Enfin, cette visite s’inscrit dans une phase de vulnérabilité de la Birmanie sur le plan économique : depuis la « crise rohingya », l’Union fait peser la menace de sanctions commerciales sévères, dont le retrait du système communautaire des préférences généralisées (Generalized Scheme Preferences, GSP), qui permet depuis 2013 à la Birmanie d’exporter ses produits vers l’Europe sans frais de douane. Si une telle initiative venait à se concrétiser, elle porterait un rude coup à l’industrie textile locale, dépendante à 60 % du marché européen, et qui représente 520 000 emplois directs dans le pays3. Alors que la campagne en vue des élections de novembre 2020 est déjà lancée, et alors que la Chine joue à plein de l’isolement de la Birmanie pour y imposer les projets de sa Belt and Road Initiative, la visite d’Aung San Suu Kyi à Prague et à Budapest vise donc à sécuriser des soutiens politiques stratégiques au sein des instances européennes.

Perspectives :

  • Cette visite d’Aung San Suu Kyi démontre avant tout son isolement sur la scène internationale, et la polémique qui l’entoure révèle les risques que cela induit. Cela doit inciter les instances européennes à renouer le dialogue avec Nay Pyi Taw.

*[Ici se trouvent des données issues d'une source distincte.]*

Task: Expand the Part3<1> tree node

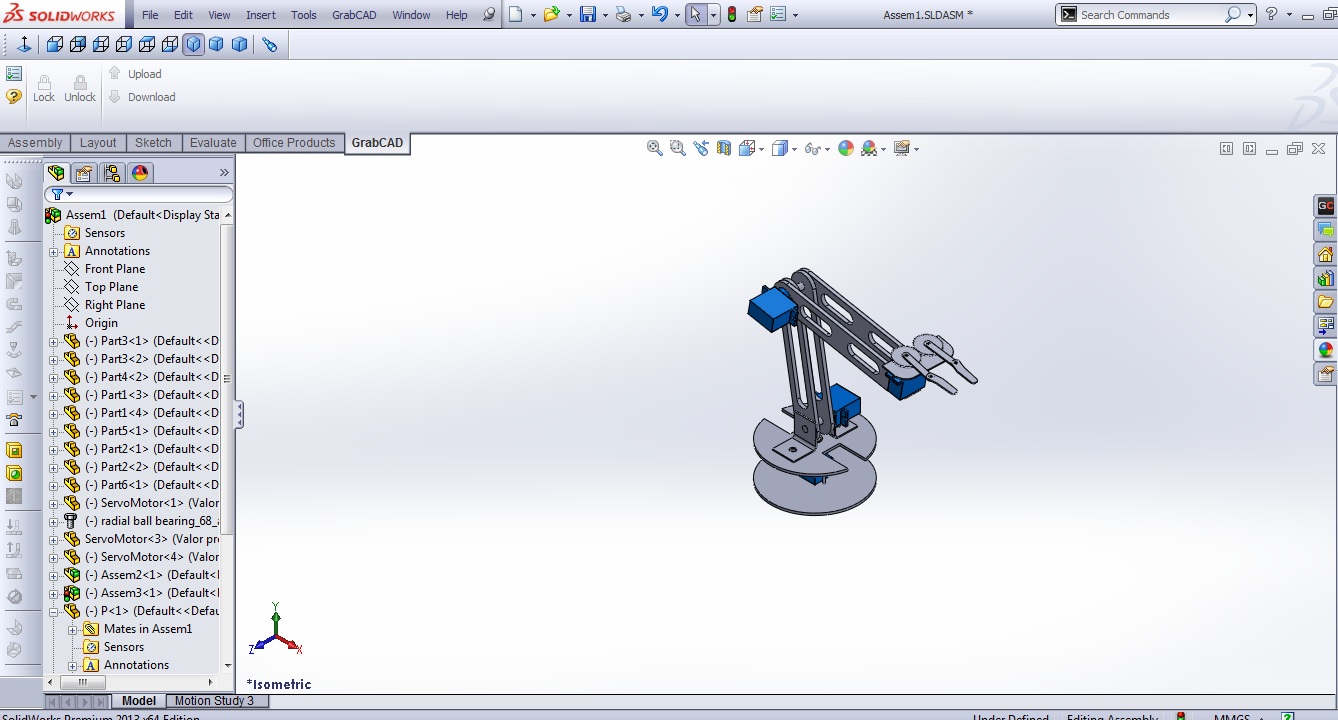Action: tap(54, 341)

  • En vue des élections de 2020, Aung San Suu Kyi n’a guère d’autre choix que d’adopter un « nationalisme modéré » pour reprendre à l’Armée le monopole de la question et une part significative de l’électorat. Un pari délicat, sans garantie sur la scène domestique, et aux effets potentiellement désastreux auprès de la communauté internationale.
Sources
  1. MICHALON Martin, Comment (vraiment) comprendre la crise ‘’rohingya’‘, Diploweb, 4 février 2018.
  2. PHYO TWA Kyaw, Firebrand Monk’s Arrest Warrant Is Beginning of the End for Buddhist Nationalists, The Irrawaddy, 5 juin 2019
  3. CHAU Thompson, EU says trade privileges depend on Annan report, Myanmar Times, 8 avril 2019.